This documentary was shown during the first week of classes.
epreic01
(262 posts)A teacher in my building is reading it with a class she teaches and recommended it.
milestogo
(23,198 posts)The company's owners, Max Blanck and Isaac Harris both Jewish immigrants who survived the fire by fleeing to the building's roof when it began, were indicted on charges of first- and second-degree manslaughter in mid-April; the pair's trial began on December 4, 1911. Max Steuer, counsel for the defendants, managed to destroy the credibility of one of the survivors, Kate Alterman, by asking her to repeat her testimony a number of times, which she did without altering key phrases. Steuer argued to the jury that Alterman and possibly other witnesses had memorized their statements, and might even have been told what to say by the prosecutors. The prosecution charged that the owners knew the exit doors were locked at the time in question. The investigation found that the locks were intended to be locked during working hours based on the findings from the fire, but the defense stressed that the prosecution failed to prove that the owners knew that.
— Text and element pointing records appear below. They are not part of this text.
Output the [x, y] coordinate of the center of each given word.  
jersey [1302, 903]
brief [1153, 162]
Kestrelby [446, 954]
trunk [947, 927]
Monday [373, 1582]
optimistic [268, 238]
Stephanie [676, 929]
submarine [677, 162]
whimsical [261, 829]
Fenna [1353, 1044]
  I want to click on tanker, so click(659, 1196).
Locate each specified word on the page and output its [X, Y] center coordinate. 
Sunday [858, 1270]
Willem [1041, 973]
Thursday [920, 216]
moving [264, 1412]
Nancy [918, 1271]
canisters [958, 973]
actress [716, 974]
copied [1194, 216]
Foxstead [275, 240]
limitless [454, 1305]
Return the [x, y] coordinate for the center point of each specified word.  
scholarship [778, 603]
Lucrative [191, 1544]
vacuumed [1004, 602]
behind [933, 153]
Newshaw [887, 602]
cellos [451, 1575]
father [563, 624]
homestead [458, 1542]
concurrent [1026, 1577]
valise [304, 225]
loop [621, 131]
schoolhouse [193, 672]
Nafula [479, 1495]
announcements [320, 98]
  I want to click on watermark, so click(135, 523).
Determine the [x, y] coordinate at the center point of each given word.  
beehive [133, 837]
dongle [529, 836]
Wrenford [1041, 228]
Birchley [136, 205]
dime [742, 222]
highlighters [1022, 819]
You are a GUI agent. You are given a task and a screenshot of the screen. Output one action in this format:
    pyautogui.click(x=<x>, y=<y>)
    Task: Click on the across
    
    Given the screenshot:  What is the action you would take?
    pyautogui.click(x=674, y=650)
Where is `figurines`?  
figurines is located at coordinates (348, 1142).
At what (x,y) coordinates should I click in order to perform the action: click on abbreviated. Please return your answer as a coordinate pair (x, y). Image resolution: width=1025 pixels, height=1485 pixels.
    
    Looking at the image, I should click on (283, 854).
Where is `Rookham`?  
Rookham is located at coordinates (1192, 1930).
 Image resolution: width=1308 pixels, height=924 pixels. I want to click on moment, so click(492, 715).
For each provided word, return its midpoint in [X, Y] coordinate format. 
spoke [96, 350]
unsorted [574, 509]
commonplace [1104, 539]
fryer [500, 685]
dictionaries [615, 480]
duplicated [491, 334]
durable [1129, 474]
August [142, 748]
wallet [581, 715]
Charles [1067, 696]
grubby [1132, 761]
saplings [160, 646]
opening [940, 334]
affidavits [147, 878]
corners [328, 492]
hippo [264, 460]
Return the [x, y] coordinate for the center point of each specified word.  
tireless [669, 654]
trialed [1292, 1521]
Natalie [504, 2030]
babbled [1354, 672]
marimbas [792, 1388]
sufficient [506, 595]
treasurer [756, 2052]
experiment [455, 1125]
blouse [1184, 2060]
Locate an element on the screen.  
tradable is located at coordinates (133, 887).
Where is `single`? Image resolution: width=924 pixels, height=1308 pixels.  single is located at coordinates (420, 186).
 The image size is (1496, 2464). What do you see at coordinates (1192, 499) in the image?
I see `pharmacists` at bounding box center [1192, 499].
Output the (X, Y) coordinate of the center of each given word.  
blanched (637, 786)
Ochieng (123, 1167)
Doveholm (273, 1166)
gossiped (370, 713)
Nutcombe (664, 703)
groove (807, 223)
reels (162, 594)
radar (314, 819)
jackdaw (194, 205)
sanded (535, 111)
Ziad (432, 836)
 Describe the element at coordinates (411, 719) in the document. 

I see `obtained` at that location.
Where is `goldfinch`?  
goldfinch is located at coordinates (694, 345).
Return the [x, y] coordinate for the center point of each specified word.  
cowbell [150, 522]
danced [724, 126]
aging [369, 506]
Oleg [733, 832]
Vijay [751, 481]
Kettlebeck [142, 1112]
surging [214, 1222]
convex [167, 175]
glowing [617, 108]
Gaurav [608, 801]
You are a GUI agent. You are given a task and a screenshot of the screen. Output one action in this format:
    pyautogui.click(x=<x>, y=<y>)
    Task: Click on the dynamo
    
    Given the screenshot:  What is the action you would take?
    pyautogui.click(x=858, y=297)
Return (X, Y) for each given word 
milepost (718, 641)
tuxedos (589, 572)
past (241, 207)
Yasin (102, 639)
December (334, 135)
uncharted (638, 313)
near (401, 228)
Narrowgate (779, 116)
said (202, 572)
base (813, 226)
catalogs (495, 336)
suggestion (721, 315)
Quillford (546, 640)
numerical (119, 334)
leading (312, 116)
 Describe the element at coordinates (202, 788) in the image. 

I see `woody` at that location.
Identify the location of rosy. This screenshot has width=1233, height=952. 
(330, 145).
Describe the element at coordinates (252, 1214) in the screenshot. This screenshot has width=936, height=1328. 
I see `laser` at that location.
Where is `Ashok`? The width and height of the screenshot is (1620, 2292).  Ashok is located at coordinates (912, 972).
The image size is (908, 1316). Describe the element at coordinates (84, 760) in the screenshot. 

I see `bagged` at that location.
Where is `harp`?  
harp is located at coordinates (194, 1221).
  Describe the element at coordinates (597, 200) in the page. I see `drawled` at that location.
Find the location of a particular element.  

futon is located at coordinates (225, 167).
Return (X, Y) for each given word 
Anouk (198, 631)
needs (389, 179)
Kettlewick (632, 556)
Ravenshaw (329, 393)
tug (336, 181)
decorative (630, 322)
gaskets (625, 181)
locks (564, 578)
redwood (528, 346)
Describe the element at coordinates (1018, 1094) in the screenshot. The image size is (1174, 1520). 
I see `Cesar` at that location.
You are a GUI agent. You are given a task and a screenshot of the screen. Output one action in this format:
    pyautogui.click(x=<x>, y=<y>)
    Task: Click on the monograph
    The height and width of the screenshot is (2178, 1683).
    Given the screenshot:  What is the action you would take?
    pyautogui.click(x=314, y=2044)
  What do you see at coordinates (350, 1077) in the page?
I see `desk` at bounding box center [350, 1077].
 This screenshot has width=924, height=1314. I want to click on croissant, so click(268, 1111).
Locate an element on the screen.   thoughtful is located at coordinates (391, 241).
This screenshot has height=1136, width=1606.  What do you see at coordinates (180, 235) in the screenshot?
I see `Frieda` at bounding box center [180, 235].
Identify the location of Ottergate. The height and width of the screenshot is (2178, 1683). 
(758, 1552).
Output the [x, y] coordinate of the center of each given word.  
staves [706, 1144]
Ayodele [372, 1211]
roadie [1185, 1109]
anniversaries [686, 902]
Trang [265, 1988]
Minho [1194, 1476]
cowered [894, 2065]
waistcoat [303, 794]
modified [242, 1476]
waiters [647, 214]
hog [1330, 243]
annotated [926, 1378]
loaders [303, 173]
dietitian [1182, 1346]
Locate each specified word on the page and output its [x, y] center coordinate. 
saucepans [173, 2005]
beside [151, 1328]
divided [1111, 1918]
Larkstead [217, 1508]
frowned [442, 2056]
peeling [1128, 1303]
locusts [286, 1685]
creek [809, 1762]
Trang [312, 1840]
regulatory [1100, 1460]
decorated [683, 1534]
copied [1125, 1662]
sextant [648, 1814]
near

The jury acquitted the two men of first- and second-degree manslaughter, but they were found liable of wrongful death during a subsequent civil suit in 1913 in which plaintiffs were awarded compensation in the amount of $75 per deceased victim. The insurance company paid Blanck and Harris about $60,000 more than the reported losses, or about $400 per casualty.
I would be a traitor to these poor burned bodies if I came here to talk good fellowship. We have tried you good people of the public and we have found you wanting... We have tried you citizens; we are trying you now, and you have a couple of dollars for the sorrowing mothers, brothers, and sisters by way of a charity gift. But every time the workers come out in the only way they know to protest against conditions which are unbearable, the strong hand of the law is allowed to press down heavily upon us.
Public officials have only words of warning to us-warning that we must be intensely peaceable, and they have the workhouse just back of all their warnings. The strong hand of the law beats us back, when we rise, into the conditions that make life unbearable.
I can't talk fellowship to you who are gathered here. Too much blood has been spilled. I know from my experience it is up to the working people to save themselves. The only way they can save themselves is by a strong working-class movement.
no_hypocrisy
(55,362 posts)I attended a Workmans Union rally outside one year on the Anniversary.
Frances Perkins was so shocked by the Triangle Shirtwaist Factory Fire, that it inspired her to recommended progressive reforms as Labor Secretary during the terms of Franklin D. Roosevelt.